EXERCISE DESCRIPTION: Repeat all the data word for word.

SOURCE DATA:
%%

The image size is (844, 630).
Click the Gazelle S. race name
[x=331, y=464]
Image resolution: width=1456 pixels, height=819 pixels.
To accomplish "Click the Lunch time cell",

%%

ANSWER SPACE:
The image size is (844, 630).
Click the Gazelle S. race name
[x=331, y=464]
Image resolution: width=1456 pixels, height=819 pixels.
To accomplish "Click the Lunch time cell",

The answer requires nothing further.